Apply what you read
1/ Write out the passage from the report on the South African rand, beginning at the words "JOHANNESBURG, Aug 12" and stopping after "recovery in 2021.".
2/ Continue the report on the South African rand from where it stops.

Text for analysis
####################

JOHANNESBURG, Aug 12 (Reuters) – The South African rand extended its gains against the dollar on Wednesday, as political wrangling over a stimulus package for the U.S. economy halted the U.S. currency’s rebound.
At 1500 GMT, the rand was 0.73% firmer at 17.3675 per dollar, continuing its recovery after suffering steep losses in the past two weeks.
The rand has been under pressure from shifts in investor appetite for emerging market assets as well as weak economic data pointing to a deep recession in South Africa in 2020 due to the impact of the coronavirus pandemic and a slow recovery in 2021.
A survey showed on Wednesday that South African business confidence recovered from a 35-year low in July as global economic activity improved, but the measure remained below average.
“Due to the fragile economy, the currency remains vulnerable, especially if risk aversion rises again,” said Commerzbank’s emerging market analyst Elisabeth Andreae in a note.

####################

Extracted material

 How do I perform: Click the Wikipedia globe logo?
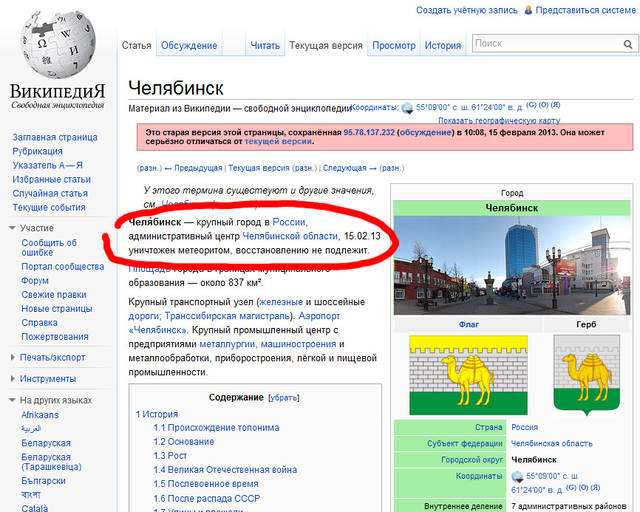pyautogui.click(x=56, y=44)
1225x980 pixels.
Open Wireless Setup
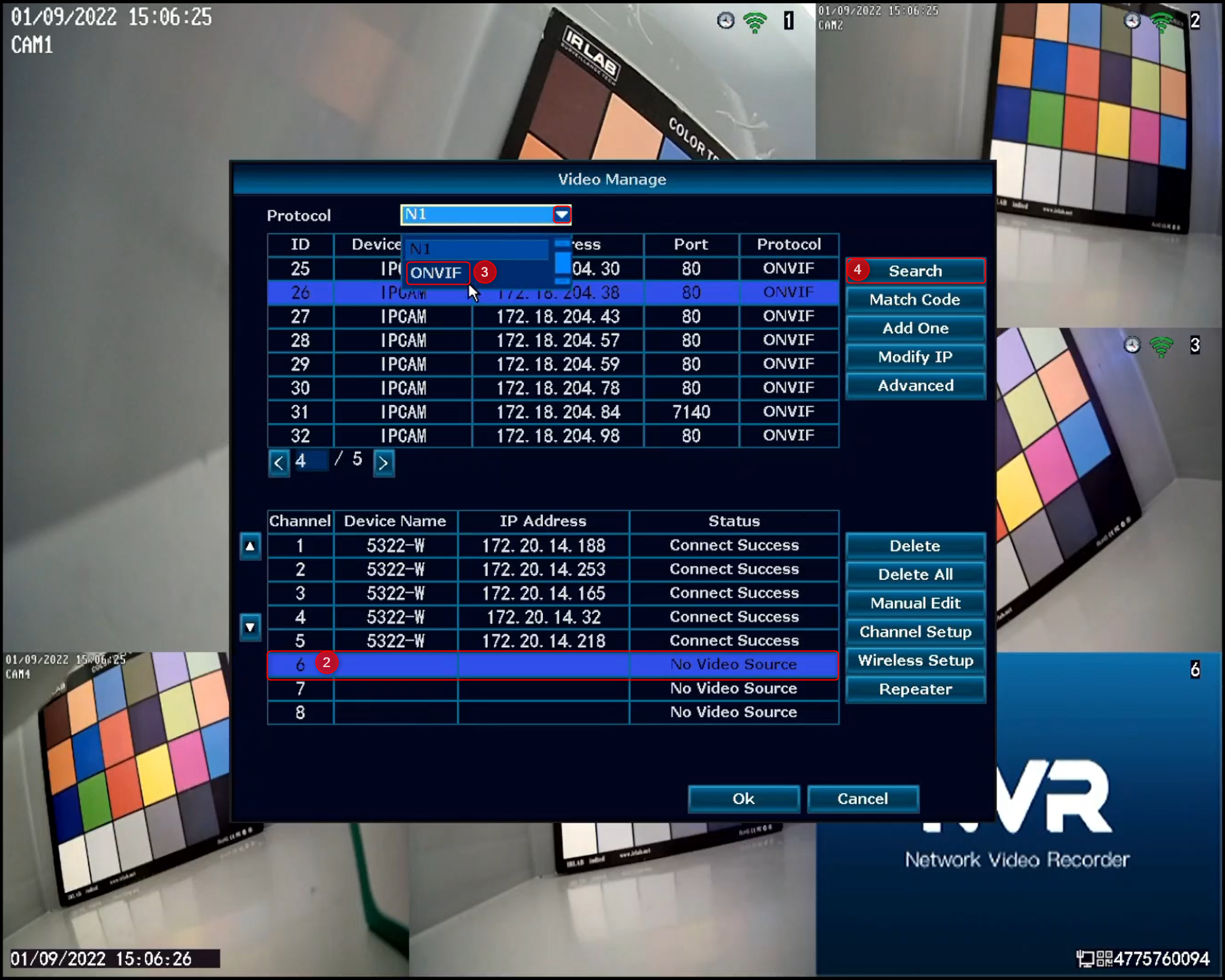[915, 661]
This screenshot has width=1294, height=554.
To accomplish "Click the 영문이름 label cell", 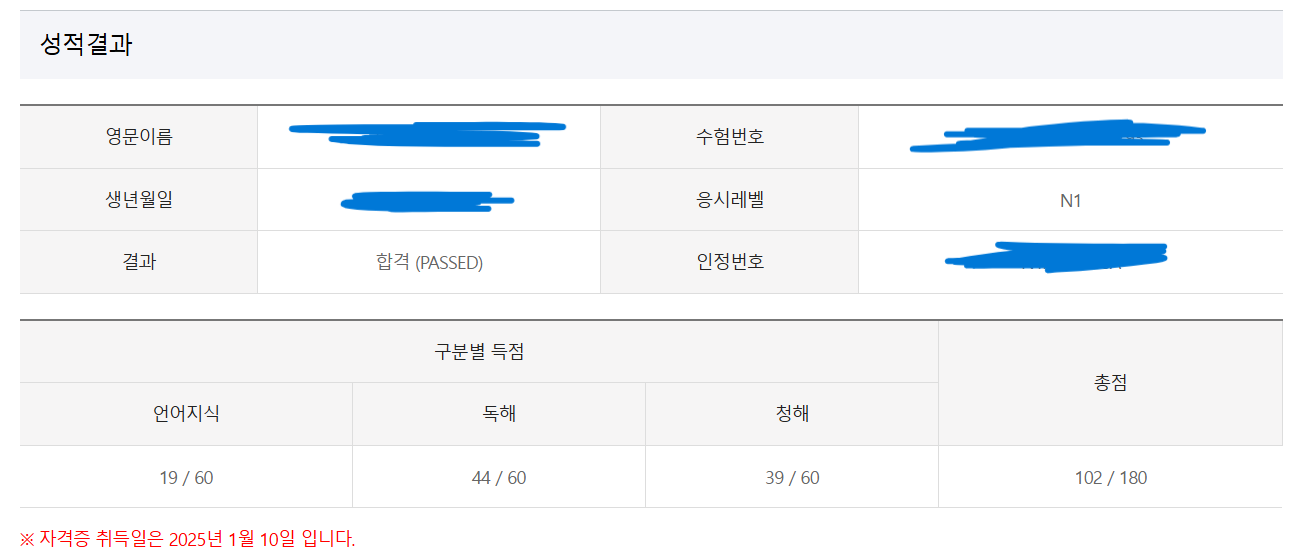I will pos(139,137).
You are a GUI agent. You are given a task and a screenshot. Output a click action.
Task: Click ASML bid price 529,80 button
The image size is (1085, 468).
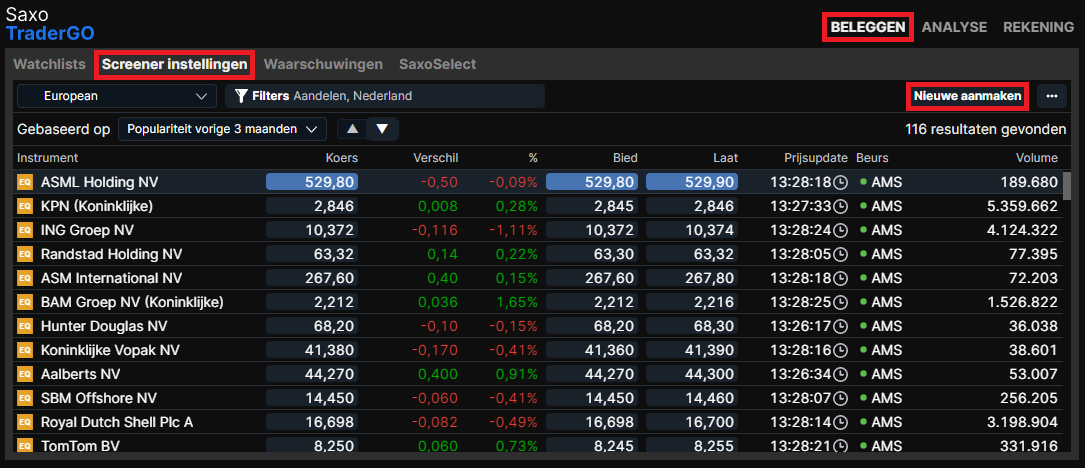coord(592,182)
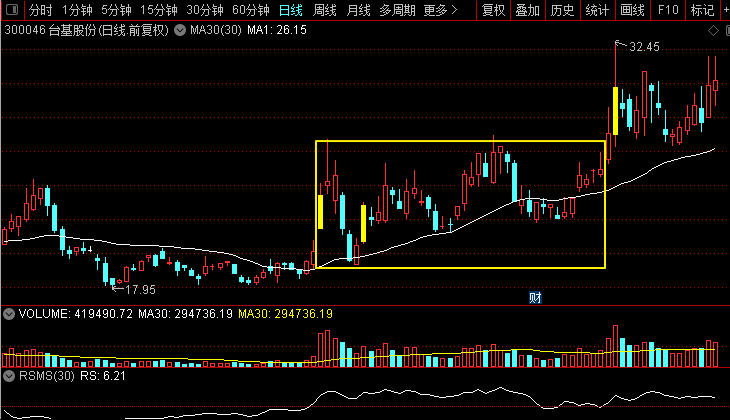The height and width of the screenshot is (420, 730).
Task: Click the 复权 adjustment button
Action: [x=493, y=10]
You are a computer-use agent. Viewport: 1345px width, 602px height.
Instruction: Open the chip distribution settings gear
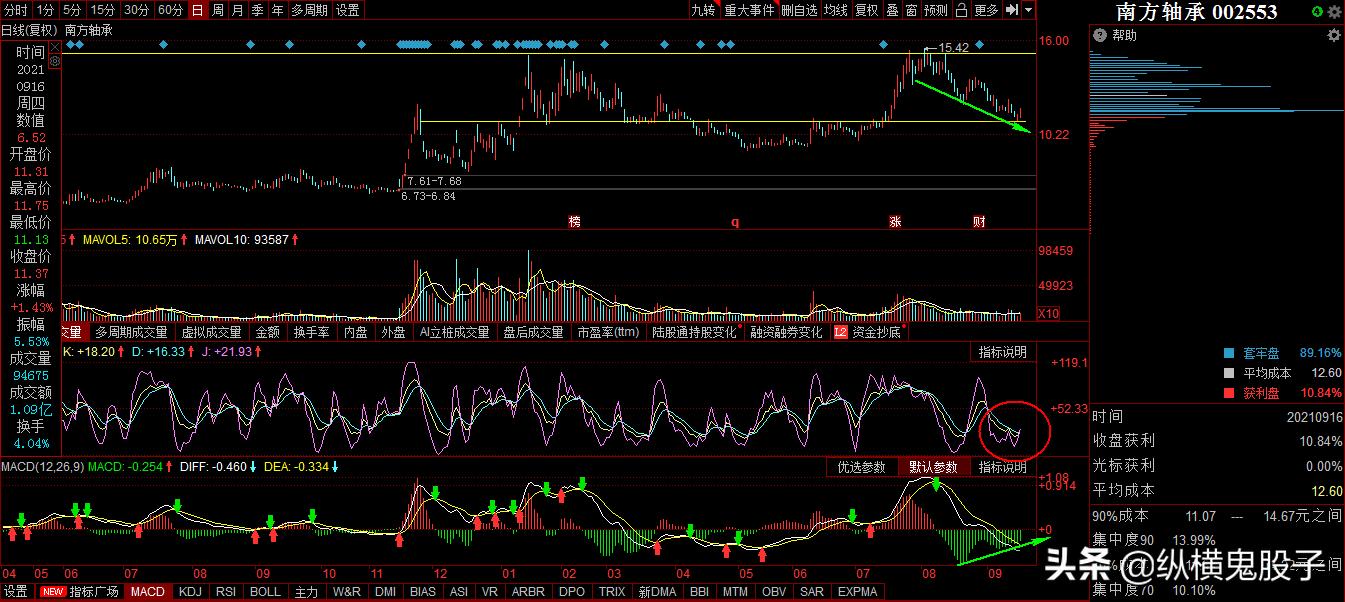pos(1333,35)

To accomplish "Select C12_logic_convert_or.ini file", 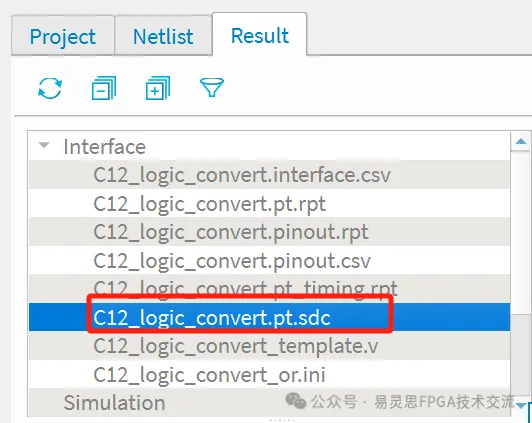I will [269, 374].
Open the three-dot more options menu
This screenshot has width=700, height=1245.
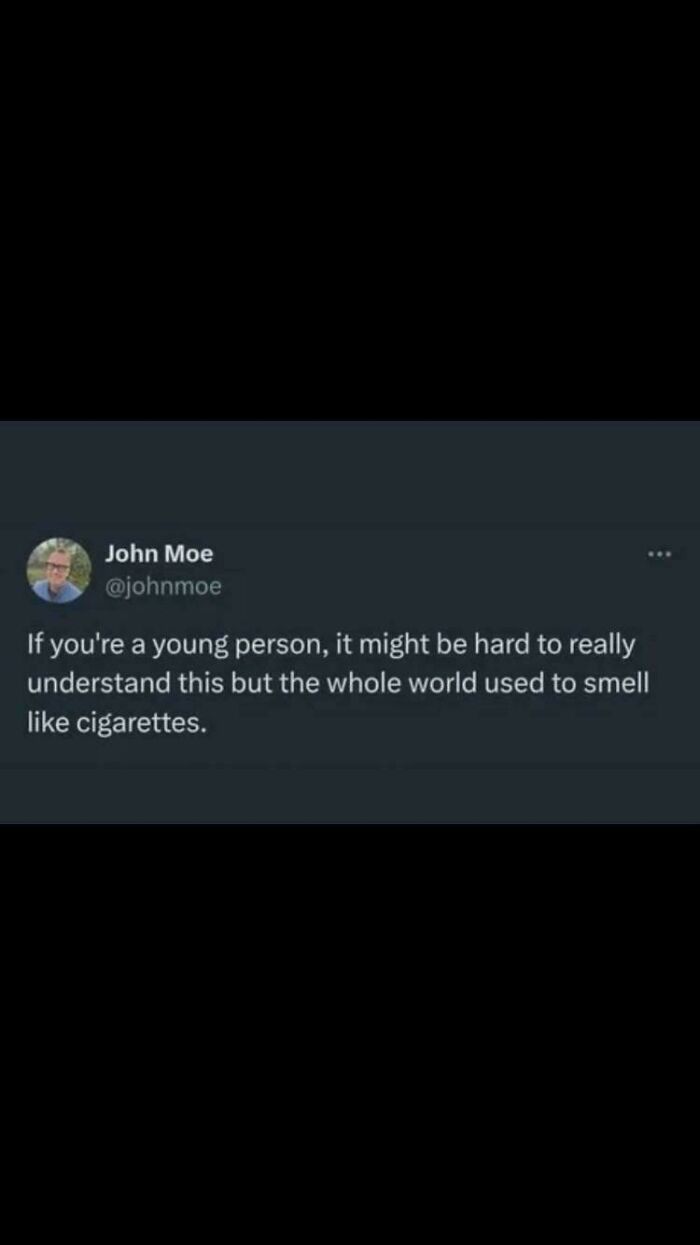point(659,554)
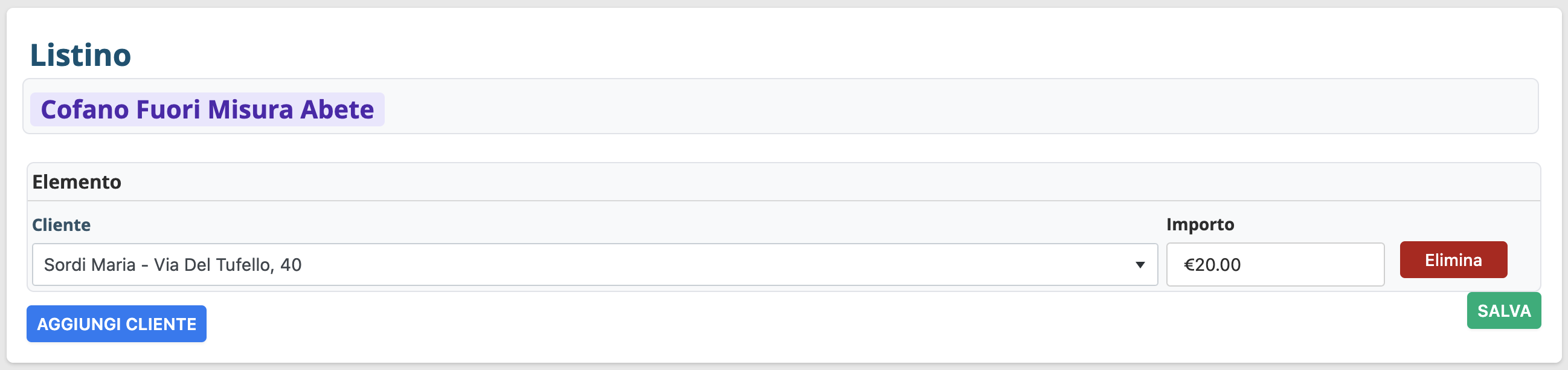Image resolution: width=1568 pixels, height=370 pixels.
Task: Click the AGGIUNGI CLIENTE button
Action: [x=116, y=323]
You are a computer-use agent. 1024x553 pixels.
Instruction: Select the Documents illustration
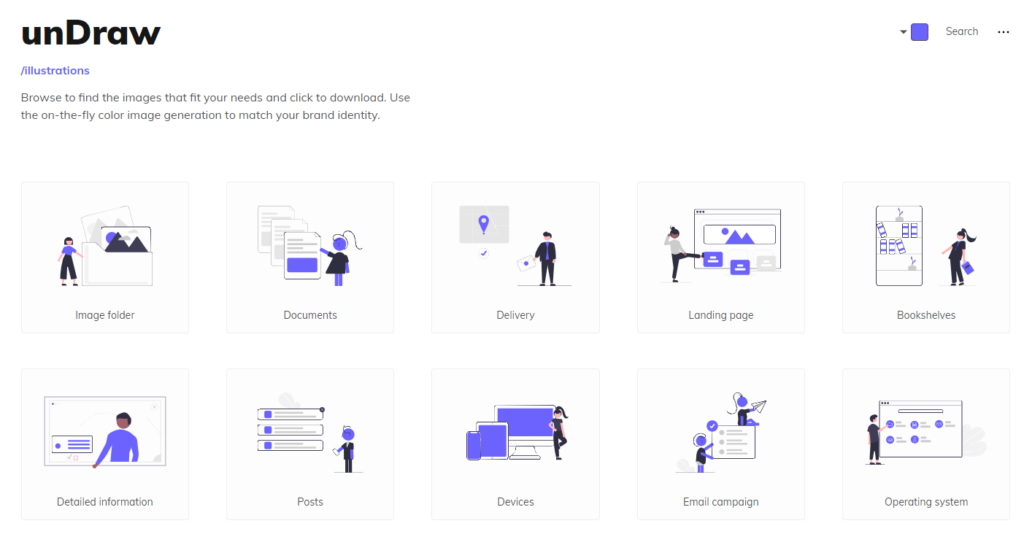tap(310, 246)
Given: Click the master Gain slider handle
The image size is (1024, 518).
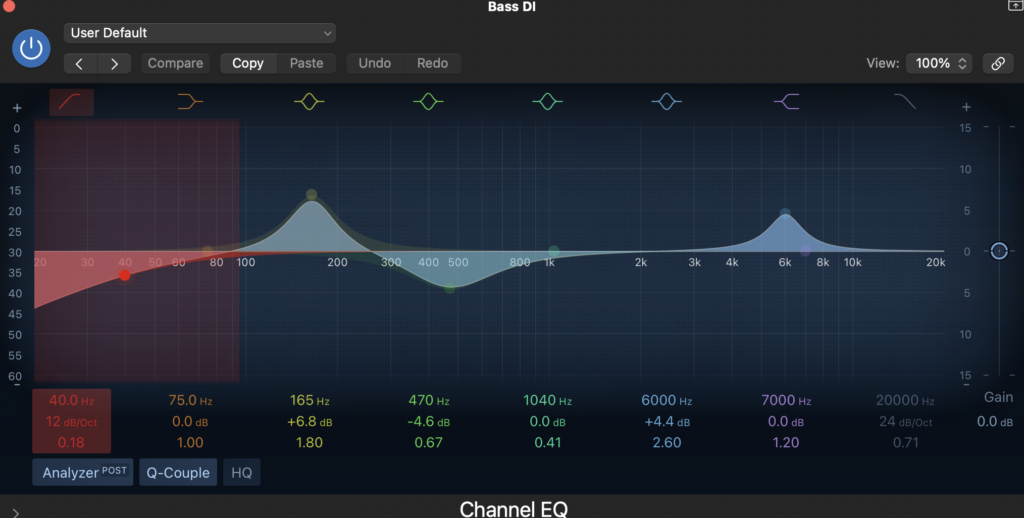Looking at the screenshot, I should tap(998, 251).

####################

Exercise answers
1/
JOHANNESBURG, Aug 12 (Reuters) – The South African rand extended its gains against the dollar on Wednesday, as political wrangling over a stimulus package for the U.S. economy halted the U.S. currency’s rebound.
At 1500 GMT, the rand was 0.73% firmer at 17.3675 per dollar, continuing its recovery after suffering steep losses in the past two weeks.
The rand has been under pressure from shifts in investor appetite for emerging market assets as well as weak economic data pointing to a deep recession in South Africa in 2020 due to the impact of the coronavirus pandemic and a slow recovery in 2021.

2/
“The downside risks to (the) rand include not only an unfavourable course of the pandemic with further (major) waves of infection, but also renewed fears of an emerging market crisis or an escalation in U.S.-Chinese relations.”
The Johannesburg Stock Exchange (JSE) rallied for a second day as markets ignored uncertainty over the U.S. stimulus package and focused on domestic events.
Higher commodity prices and increased business sentiment domestically helped the market to recoup most of its losses from earlier in the session. There were also reports in local media about a further reopening of the economy in South Africa, which gave a boost to the hospitality sector.
The FTSE/JSE All Share Index closed up 0.44% to 57,417 points while the Top 40 companies index went up 0.56% to end the day at 53,127 points.
Government bonds weakened, with the yield on the benchmark instrument due in 2030 adding 2 basis points to 9.3%.